* _WHAT IS BEING ASKED_
After locating the line that contains "This screenshot has height=406, width=542.", quote it and all lines after it through the end of the entries, and nothing more. Pictures stay out.

* _EXCERPTED DATA_
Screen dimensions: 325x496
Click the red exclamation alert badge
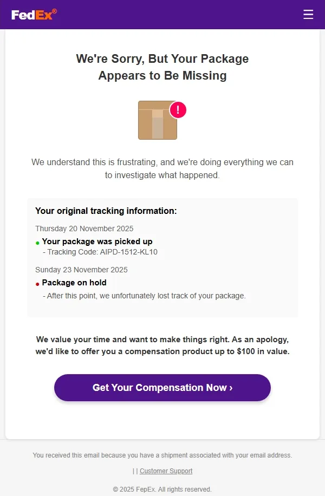click(x=178, y=110)
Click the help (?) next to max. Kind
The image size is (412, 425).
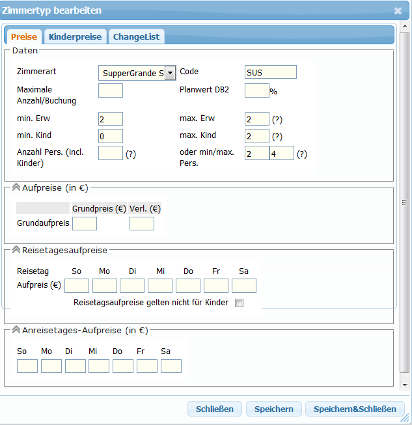click(x=277, y=137)
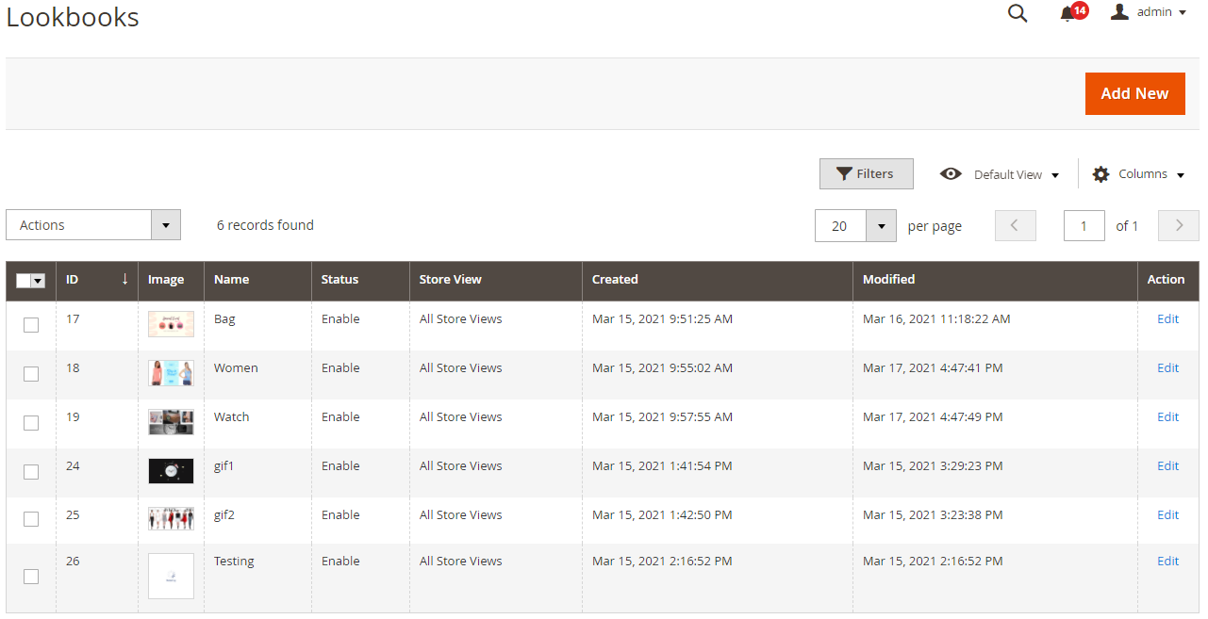The height and width of the screenshot is (619, 1208).
Task: Sort by ID column arrow
Action: 124,280
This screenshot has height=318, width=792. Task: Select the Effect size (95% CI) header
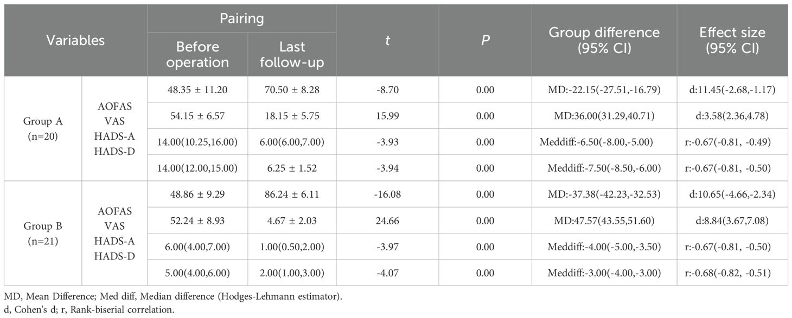tap(732, 40)
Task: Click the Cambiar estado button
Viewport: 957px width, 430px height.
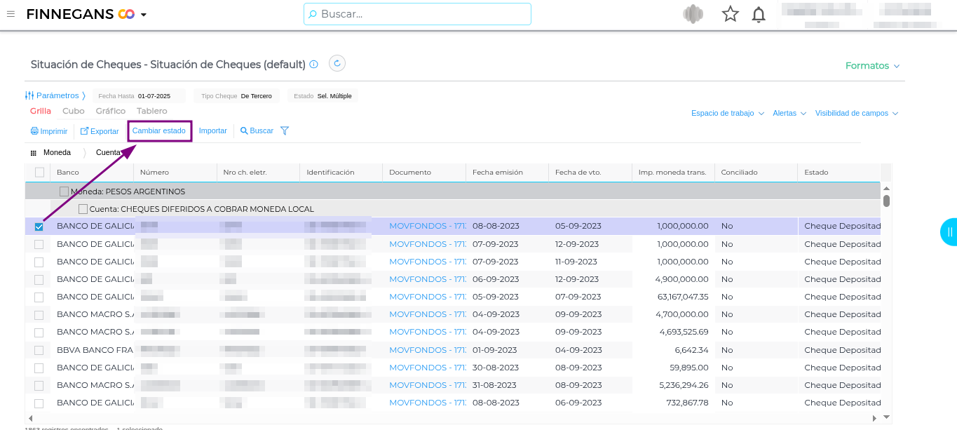Action: 159,130
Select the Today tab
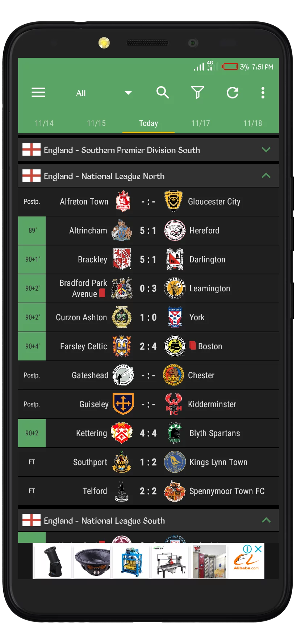The height and width of the screenshot is (637, 297). pyautogui.click(x=149, y=123)
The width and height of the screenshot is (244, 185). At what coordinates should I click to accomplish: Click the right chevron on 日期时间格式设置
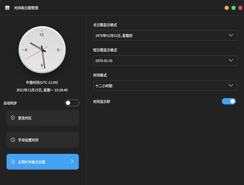click(72, 162)
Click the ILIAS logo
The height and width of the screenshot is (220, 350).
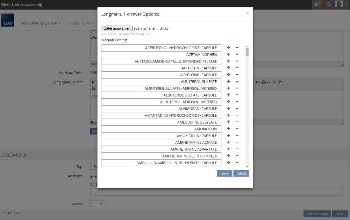coord(8,20)
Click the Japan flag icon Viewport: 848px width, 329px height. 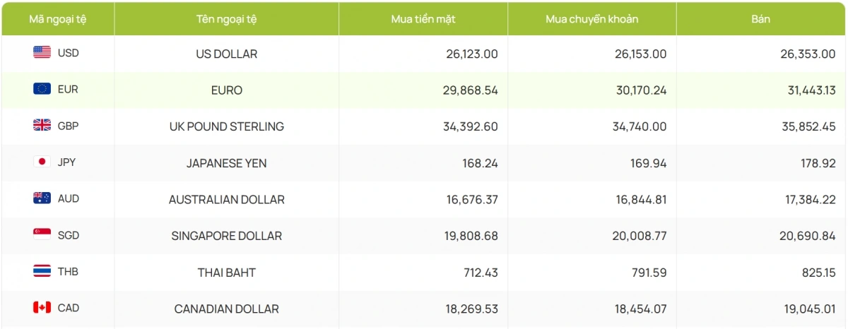point(42,162)
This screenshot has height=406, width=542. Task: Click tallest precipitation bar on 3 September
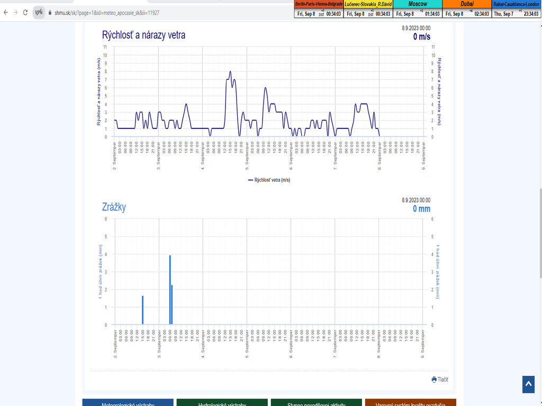click(170, 290)
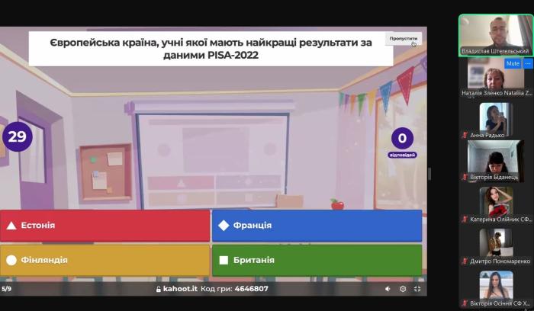
Task: Select the red Естонія answer
Action: point(105,226)
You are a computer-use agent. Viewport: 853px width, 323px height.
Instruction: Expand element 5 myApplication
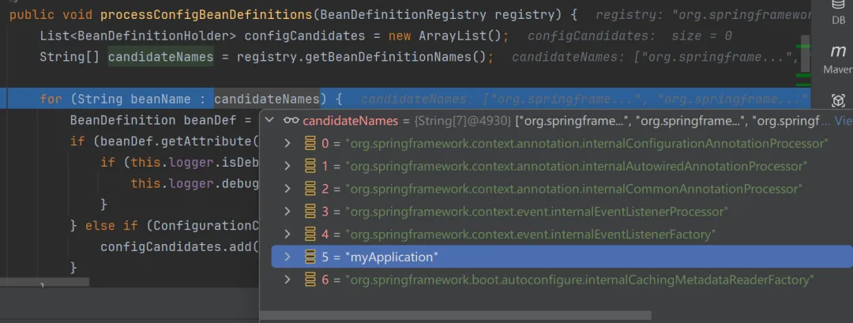pyautogui.click(x=288, y=257)
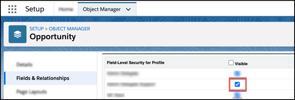
Task: Follow the OBJECT MANAGER breadcrumb link
Action: coord(69,29)
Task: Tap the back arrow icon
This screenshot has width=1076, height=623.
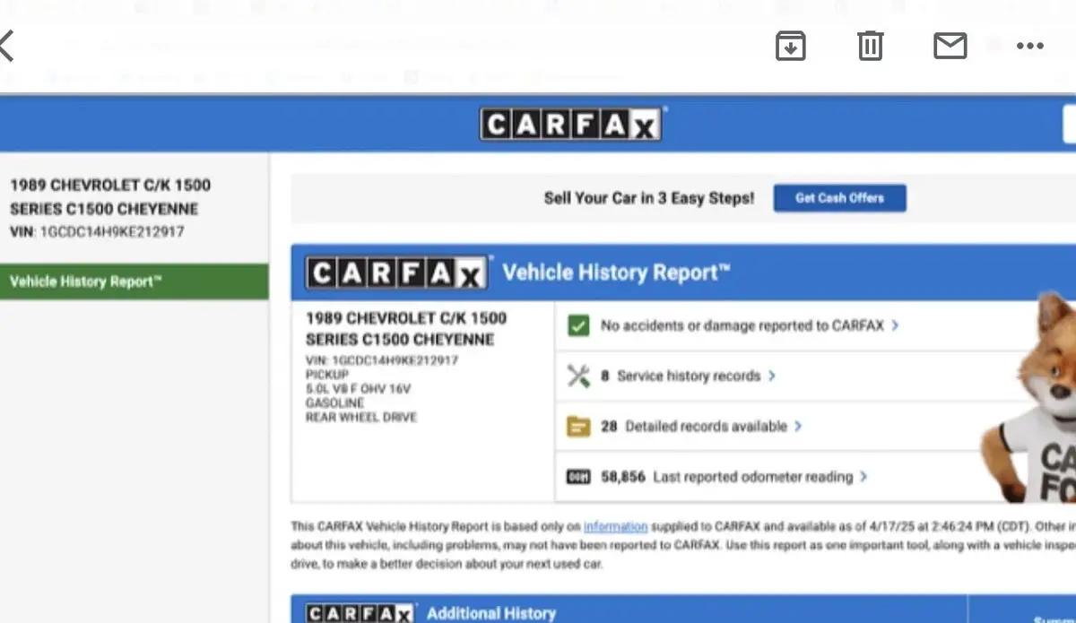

* _WORKED SOLUTION_
This screenshot has height=406, width=542. Task: Click tallest precipitation bar on 3 September
click(170, 290)
Task: Select the red Естонія answer
Action: point(105,226)
You are a computer-use agent. Viewport: 853px width, 323px height.
Instruction: Expand element 5 myApplication
pyautogui.click(x=288, y=257)
Task: Follow the OBJECT MANAGER breadcrumb link
Action: coord(69,29)
Task: Tap the back arrow icon
This screenshot has width=1076, height=623.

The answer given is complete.